Entries from a data source:
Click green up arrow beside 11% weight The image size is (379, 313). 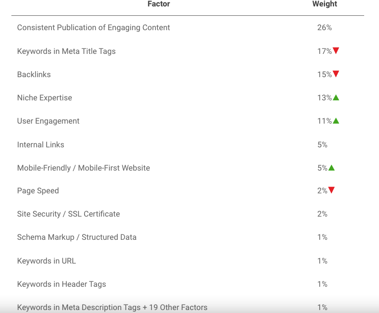[x=336, y=121]

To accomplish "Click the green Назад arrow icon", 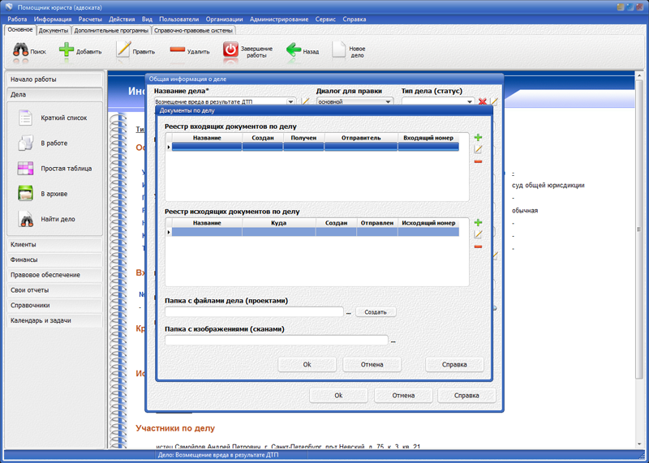I will tap(294, 50).
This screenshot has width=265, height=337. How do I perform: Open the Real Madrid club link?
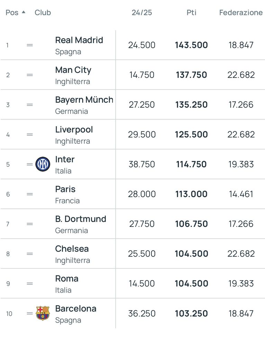79,40
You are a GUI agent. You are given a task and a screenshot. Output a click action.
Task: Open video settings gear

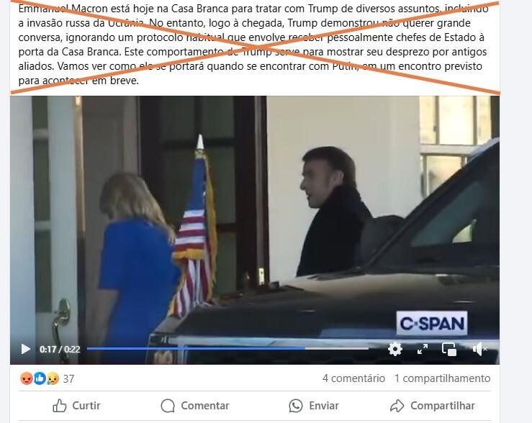(395, 349)
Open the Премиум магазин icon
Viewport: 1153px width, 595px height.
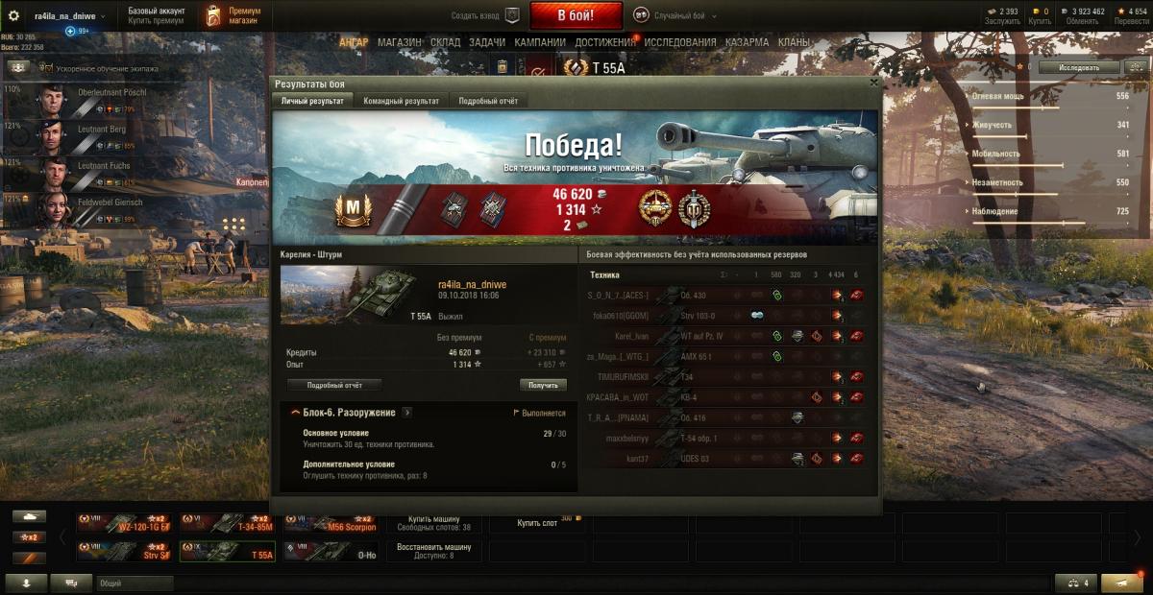[214, 15]
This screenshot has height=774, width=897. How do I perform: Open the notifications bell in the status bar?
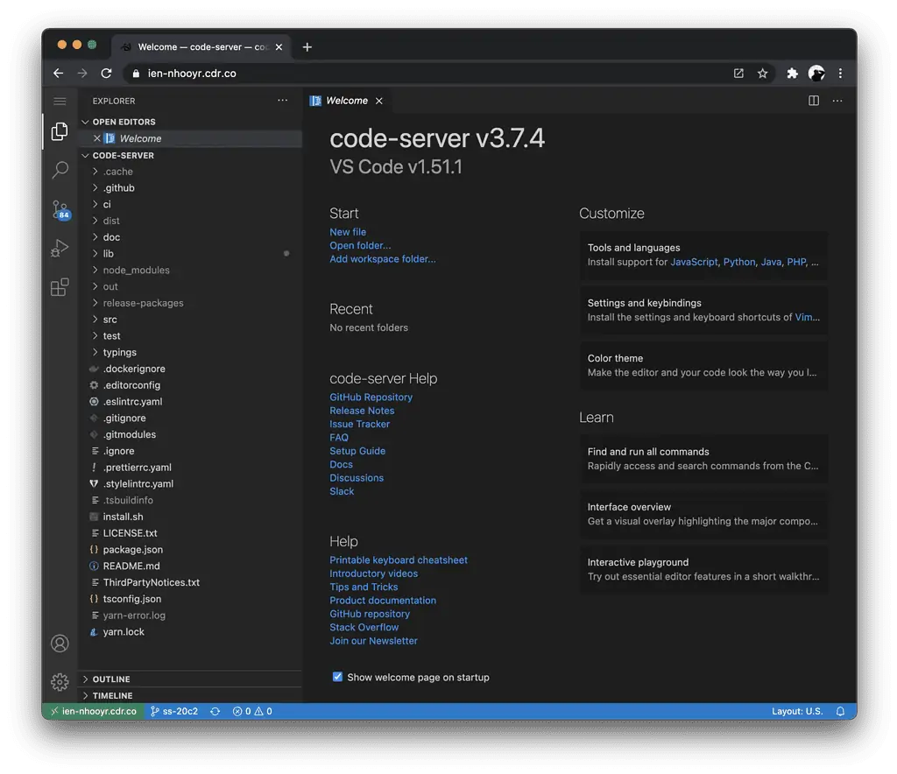click(838, 711)
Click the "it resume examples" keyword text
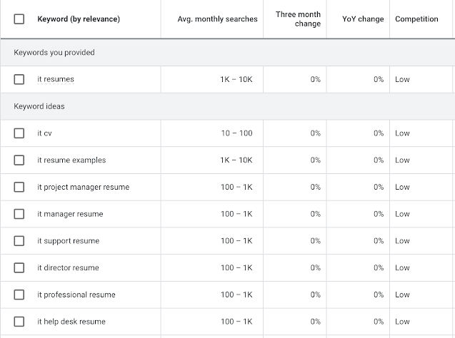Viewport: 455px width, 338px height. click(x=71, y=160)
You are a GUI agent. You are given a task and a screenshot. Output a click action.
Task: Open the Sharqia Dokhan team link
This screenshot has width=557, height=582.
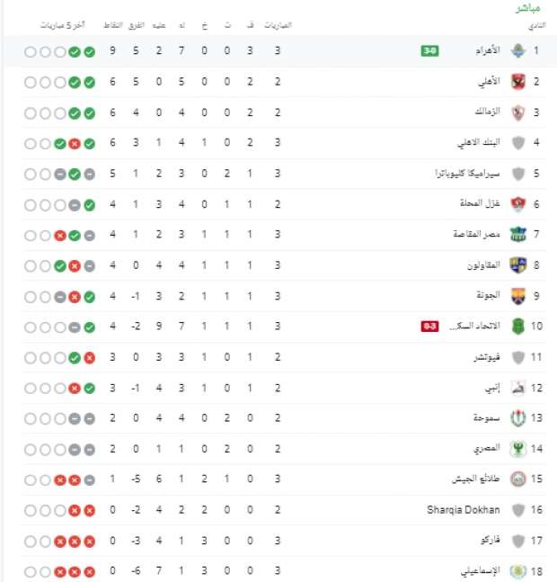[463, 510]
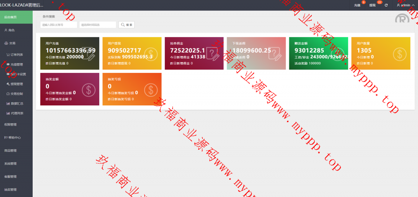This screenshot has width=418, height=197.
Task: Click the 提现 notification link with badge
Action: tap(372, 5)
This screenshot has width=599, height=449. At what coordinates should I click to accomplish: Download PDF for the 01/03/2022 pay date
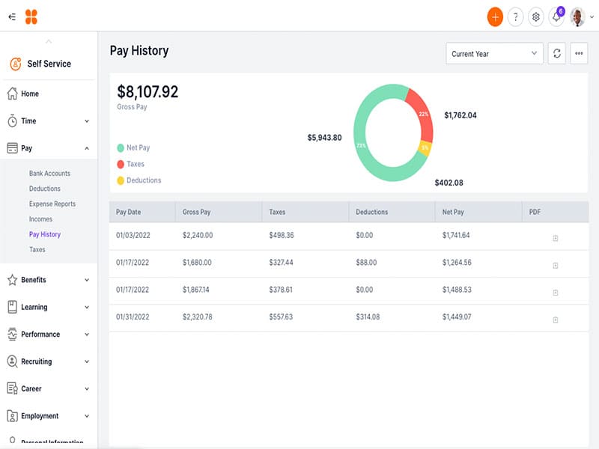coord(555,238)
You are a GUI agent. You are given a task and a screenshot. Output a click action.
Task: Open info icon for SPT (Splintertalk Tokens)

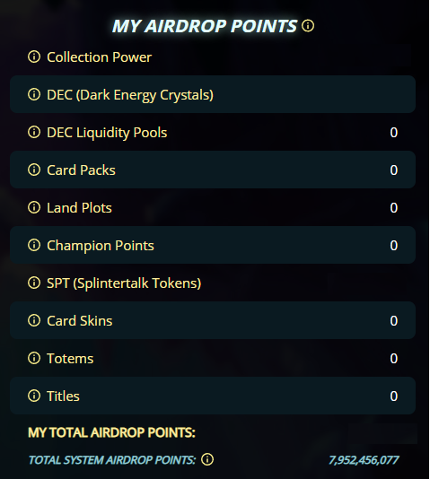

◆ **Set exercise**:
Copy out the entries above from the line containing "Open the Премиум магазин icon" through the line containing "Viewport: 455px width, 338px", keeping both of those lines. Leave the pictures out of your copy.

◆ **Result**:
Open the Премиум магазин icon
Viewport: 1153px width, 595px height.
[214, 15]
This screenshot has height=774, width=897. How do I perform: Open the notifications bell in the status bar?
click(838, 711)
Click the "it resume examples" keyword text
Viewport: 455px width, 338px height. click(x=71, y=160)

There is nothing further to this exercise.